> [Problem] What lines in the records below include the word "Viewport"? Return each one.

+ + + + + + +

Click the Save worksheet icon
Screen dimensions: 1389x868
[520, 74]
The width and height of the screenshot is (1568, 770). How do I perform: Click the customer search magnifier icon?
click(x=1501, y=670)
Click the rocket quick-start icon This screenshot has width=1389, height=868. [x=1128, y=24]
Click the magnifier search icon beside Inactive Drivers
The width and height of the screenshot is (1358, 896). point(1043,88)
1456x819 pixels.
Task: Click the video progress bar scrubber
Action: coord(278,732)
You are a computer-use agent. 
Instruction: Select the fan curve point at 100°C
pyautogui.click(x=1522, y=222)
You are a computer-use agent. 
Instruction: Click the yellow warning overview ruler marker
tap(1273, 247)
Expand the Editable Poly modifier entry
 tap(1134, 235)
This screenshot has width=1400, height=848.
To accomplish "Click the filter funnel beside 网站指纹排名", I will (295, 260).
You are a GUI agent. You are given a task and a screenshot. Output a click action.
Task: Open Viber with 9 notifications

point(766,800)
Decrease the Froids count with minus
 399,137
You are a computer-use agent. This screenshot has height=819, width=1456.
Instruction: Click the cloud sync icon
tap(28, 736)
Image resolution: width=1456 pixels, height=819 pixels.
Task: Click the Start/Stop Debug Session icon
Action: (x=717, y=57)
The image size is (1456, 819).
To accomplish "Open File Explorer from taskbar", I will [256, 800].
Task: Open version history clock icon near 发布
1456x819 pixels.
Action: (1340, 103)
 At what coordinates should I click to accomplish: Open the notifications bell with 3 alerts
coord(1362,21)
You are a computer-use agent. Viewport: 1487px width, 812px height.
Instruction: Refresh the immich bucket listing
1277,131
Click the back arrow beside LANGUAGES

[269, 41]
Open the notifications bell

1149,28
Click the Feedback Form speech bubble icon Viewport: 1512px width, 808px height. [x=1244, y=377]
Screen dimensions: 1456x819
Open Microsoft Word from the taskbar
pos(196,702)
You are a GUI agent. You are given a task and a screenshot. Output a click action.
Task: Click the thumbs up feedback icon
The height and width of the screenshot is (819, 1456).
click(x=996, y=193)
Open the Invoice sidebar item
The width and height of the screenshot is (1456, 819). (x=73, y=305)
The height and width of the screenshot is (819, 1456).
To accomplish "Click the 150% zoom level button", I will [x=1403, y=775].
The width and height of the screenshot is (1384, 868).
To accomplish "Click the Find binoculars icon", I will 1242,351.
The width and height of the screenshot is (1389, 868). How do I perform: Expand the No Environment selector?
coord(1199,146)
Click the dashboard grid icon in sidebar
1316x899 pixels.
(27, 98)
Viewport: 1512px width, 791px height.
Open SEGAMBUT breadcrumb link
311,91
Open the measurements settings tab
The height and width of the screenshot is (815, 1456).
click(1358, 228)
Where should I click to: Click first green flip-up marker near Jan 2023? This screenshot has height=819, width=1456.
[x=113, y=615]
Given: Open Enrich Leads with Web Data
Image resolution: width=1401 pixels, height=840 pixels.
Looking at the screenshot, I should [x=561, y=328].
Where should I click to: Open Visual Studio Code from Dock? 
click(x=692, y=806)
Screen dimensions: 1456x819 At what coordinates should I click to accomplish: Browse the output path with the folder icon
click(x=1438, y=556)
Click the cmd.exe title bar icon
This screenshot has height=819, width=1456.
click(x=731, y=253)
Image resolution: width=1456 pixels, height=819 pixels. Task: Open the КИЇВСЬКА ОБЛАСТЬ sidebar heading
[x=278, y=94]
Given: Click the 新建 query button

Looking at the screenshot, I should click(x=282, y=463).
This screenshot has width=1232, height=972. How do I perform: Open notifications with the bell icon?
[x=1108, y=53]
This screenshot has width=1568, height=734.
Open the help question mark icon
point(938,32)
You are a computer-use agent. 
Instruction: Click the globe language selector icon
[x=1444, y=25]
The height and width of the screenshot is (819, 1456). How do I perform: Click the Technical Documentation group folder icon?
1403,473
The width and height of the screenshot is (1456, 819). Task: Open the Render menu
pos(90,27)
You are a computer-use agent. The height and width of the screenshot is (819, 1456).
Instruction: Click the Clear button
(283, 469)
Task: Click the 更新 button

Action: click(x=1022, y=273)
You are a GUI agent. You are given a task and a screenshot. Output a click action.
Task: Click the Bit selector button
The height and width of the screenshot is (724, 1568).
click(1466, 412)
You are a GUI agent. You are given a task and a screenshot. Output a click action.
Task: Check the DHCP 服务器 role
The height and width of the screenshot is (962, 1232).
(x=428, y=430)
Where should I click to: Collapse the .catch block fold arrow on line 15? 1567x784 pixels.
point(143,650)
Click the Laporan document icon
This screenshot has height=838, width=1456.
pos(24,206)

+ + + + + + +

> [The completed task]
You are a computer-use agent. Viewport: 1487px width, 812px height.
Click the Feedback Form speech bubble icon Viewport: 1512px width, 808px height. [x=1244, y=377]
Viewport: 1512px width, 791px height.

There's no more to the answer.